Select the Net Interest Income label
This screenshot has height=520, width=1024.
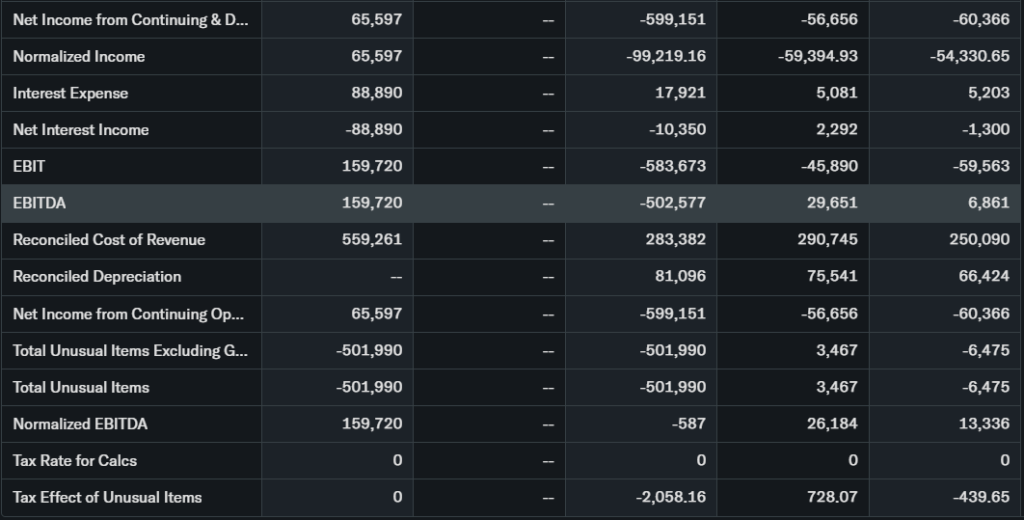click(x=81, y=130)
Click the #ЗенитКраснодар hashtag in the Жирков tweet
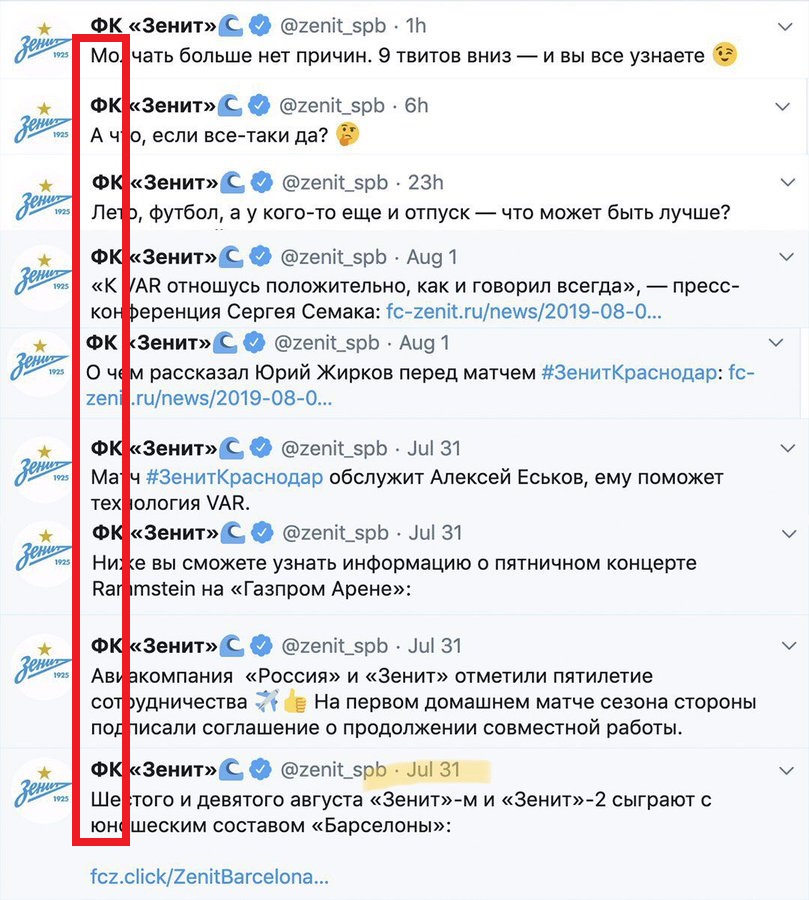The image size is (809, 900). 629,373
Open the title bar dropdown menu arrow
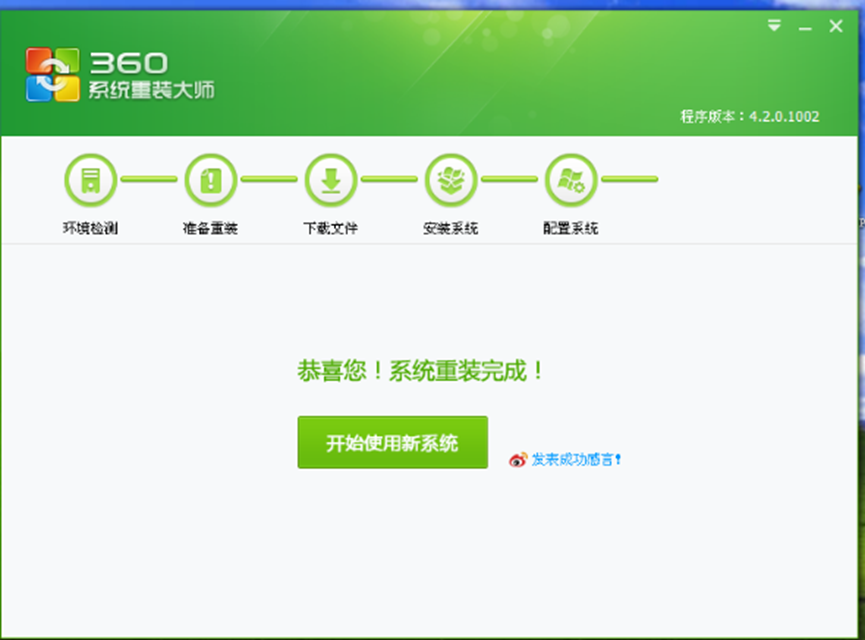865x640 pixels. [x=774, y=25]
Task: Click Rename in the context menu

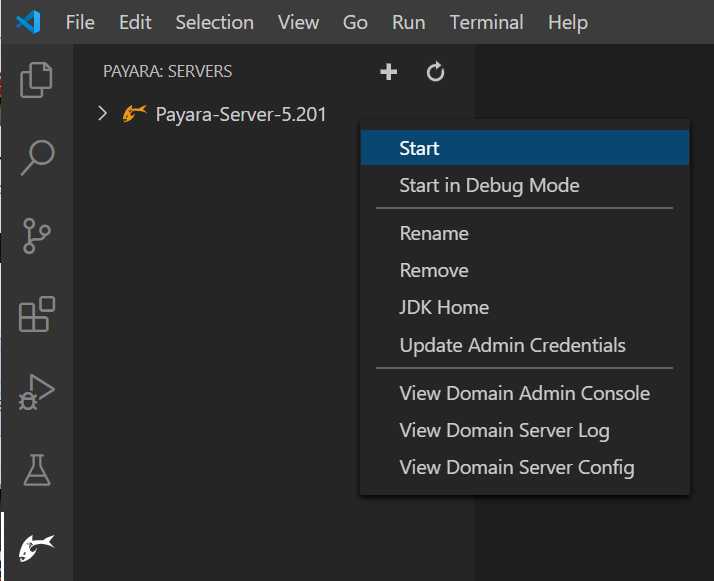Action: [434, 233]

▶ **Requirement**
Reproduce all of the material above with every instance of "menu" changed to "list" and all else kept the same. Omit the pictures.

▶ **Task response**
Select the Net Interest Income label
This screenshot has height=520, width=1024.
click(x=81, y=130)
Click the #ЗенитКраснодар hashtag in the Жирков tweet
The image size is (809, 900). 629,373
Open the title bar dropdown list arrow
865x640 pixels. [x=774, y=25]
Task: Click Rename in the context list

Action: [434, 233]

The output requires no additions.